--- Given data Enclosed Below ---
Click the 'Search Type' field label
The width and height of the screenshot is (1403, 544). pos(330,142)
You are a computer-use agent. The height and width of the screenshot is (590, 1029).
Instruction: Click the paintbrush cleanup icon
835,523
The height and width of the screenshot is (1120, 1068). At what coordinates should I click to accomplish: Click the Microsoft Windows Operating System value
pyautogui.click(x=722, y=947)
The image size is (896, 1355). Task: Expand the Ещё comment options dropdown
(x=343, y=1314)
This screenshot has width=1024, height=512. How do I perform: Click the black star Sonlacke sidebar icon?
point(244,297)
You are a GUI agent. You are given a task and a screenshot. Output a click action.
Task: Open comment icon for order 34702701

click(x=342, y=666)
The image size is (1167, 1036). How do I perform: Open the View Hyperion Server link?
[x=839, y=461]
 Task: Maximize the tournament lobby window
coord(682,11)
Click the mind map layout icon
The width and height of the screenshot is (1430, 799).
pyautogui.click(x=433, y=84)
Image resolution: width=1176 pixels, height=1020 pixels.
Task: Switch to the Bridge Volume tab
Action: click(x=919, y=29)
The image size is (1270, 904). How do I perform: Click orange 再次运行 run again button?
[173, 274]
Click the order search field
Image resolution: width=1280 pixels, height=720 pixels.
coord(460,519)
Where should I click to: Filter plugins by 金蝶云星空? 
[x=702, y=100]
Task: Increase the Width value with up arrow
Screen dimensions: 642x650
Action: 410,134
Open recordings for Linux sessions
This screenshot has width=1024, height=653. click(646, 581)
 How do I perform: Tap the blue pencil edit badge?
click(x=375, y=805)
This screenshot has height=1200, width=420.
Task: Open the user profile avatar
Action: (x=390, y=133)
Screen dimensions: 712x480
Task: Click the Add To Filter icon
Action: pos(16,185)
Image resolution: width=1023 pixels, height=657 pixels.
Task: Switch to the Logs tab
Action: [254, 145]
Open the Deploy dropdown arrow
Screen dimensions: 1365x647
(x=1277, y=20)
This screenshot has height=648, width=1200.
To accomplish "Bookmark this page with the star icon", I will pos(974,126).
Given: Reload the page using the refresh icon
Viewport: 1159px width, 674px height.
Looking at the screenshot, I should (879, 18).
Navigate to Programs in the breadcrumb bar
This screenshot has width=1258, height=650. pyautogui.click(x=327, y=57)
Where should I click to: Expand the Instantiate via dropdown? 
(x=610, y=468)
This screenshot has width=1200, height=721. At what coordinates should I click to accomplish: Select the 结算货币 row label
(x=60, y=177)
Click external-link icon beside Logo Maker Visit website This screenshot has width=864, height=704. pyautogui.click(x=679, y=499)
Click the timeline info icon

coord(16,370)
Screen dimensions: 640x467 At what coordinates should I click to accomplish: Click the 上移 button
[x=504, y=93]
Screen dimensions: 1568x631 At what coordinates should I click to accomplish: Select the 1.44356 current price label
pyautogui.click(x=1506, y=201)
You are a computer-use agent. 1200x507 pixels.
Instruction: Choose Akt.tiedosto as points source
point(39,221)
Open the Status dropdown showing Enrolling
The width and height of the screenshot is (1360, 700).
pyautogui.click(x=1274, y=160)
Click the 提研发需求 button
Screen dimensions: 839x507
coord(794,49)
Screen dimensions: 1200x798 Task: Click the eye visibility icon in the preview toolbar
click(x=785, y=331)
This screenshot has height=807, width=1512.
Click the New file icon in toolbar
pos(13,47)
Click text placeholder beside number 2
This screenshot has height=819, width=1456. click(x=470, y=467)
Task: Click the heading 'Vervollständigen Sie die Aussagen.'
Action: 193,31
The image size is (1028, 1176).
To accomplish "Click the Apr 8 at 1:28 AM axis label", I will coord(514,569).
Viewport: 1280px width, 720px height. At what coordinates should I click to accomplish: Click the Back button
--- End of Enclosed Given data ---
**Exercise**
Copy every record above out again, word for word.

**The answer**
Click the 'Search Type' field label
The width and height of the screenshot is (1403, 544). pos(330,142)
You are a computer-use agent. The height and width of the screenshot is (590, 1029).
Instruction: Click the paintbrush cleanup icon
835,523
The height and width of the screenshot is (1120, 1068). At what coordinates should I click to accomplish: Click the Microsoft Windows Operating System value
pyautogui.click(x=722, y=947)
The image size is (896, 1355). Task: Expand the Ещё comment options dropdown
(x=343, y=1314)
This screenshot has width=1024, height=512. How do I perform: Click the black star Sonlacke sidebar icon?
point(244,297)
You are a GUI agent. You are given a task and a screenshot. Output a click action.
Task: Open comment icon for order 34702701

click(x=342, y=666)
The image size is (1167, 1036). How do I perform: Open the View Hyperion Server link?
[x=839, y=461]
 Task: Maximize the tournament lobby window
coord(682,11)
Click the mind map layout icon
The width and height of the screenshot is (1430, 799).
pyautogui.click(x=433, y=84)
Image resolution: width=1176 pixels, height=1020 pixels.
Task: Switch to the Bridge Volume tab
Action: click(x=919, y=29)
The image size is (1270, 904). How do I perform: Click orange 再次运行 run again button?
[173, 274]
Click the order search field
Image resolution: width=1280 pixels, height=720 pixels.
coord(460,519)
Where should I click to: Filter plugins by 金蝶云星空? 
[x=702, y=100]
Task: Increase the Width value with up arrow
Screen dimensions: 642x650
Action: 410,134
Open recordings for Linux sessions
This screenshot has width=1024, height=653. click(646, 581)
 How do I perform: Tap the blue pencil edit badge?
click(x=375, y=805)
This screenshot has height=1200, width=420.
Task: Open the user profile avatar
Action: (x=390, y=133)
Screen dimensions: 712x480
Task: Click the Add To Filter icon
Action: pos(16,185)
Image resolution: width=1023 pixels, height=657 pixels.
Task: Switch to the Logs tab
Action: [254, 145]
Open the Deploy dropdown arrow
Screen dimensions: 1365x647
(x=1277, y=20)
This screenshot has height=648, width=1200.
To accomplish "Bookmark this page with the star icon", I will pos(974,126).
Given: Reload the page using the refresh icon
Viewport: 1159px width, 674px height.
Looking at the screenshot, I should (879, 18).
Navigate to Programs in the breadcrumb bar
This screenshot has width=1258, height=650. pyautogui.click(x=327, y=57)
Where should I click to: Expand the Instantiate via dropdown? 
(x=610, y=468)
This screenshot has width=1200, height=721. At what coordinates should I click to accomplish: Select the 结算货币 row label
(x=60, y=177)
Click external-link icon beside Logo Maker Visit website This screenshot has width=864, height=704. pyautogui.click(x=679, y=499)
Click the timeline info icon

coord(16,370)
Screen dimensions: 640x467 At what coordinates should I click to accomplish: Click the 上移 button
[x=504, y=93]
Screen dimensions: 1568x631 At what coordinates should I click to accomplish: Select the 1.44356 current price label
pyautogui.click(x=1506, y=201)
You are a computer-use agent. 1200x507 pixels.
Instruction: Choose Akt.tiedosto as points source
point(39,221)
Open the Status dropdown showing Enrolling
The width and height of the screenshot is (1360, 700).
pyautogui.click(x=1274, y=160)
Click the 提研发需求 button
Screen dimensions: 839x507
coord(794,49)
Screen dimensions: 1200x798 Task: Click the eye visibility icon in the preview toolbar
click(x=785, y=331)
This screenshot has height=807, width=1512.
Click the New file icon in toolbar
pos(13,47)
Click text placeholder beside number 2
This screenshot has height=819, width=1456. click(x=470, y=467)
Task: Click the heading 'Vervollständigen Sie die Aussagen.'
Action: 193,31
The image size is (1028, 1176).
To accomplish "Click the Apr 8 at 1:28 AM axis label", I will coord(514,569).
Viewport: 1280px width, 720px height. At what coordinates should I click to accomplish: Click the Back button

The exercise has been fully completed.